• [WORK REQUIRED]:
Write out the stretch of lines from the one containing "Image resolution: width=2576" through the one containing "pyautogui.click(x=1798, y=664)", unchanged.

Lines for finding words and elements:
>> START
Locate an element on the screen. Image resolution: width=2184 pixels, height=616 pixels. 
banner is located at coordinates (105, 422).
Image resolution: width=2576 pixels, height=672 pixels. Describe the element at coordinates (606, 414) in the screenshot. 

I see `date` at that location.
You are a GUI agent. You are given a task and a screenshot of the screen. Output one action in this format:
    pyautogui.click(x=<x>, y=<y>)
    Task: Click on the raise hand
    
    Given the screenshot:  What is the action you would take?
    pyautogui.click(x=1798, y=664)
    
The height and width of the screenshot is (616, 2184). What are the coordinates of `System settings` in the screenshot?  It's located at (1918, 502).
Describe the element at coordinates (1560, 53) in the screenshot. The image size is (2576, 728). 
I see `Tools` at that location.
>> END
• [CORRECT OUTPUT]:
Image resolution: width=2576 pixels, height=672 pixels. Describe the element at coordinates (606, 414) in the screenshot. 

I see `date` at that location.
You are a GUI agent. You are given a task and a screenshot of the screen. Output one action in this format:
    pyautogui.click(x=<x>, y=<y>)
    Task: Click on the raise hand
    
    Given the screenshot:  What is the action you would take?
    pyautogui.click(x=1798, y=664)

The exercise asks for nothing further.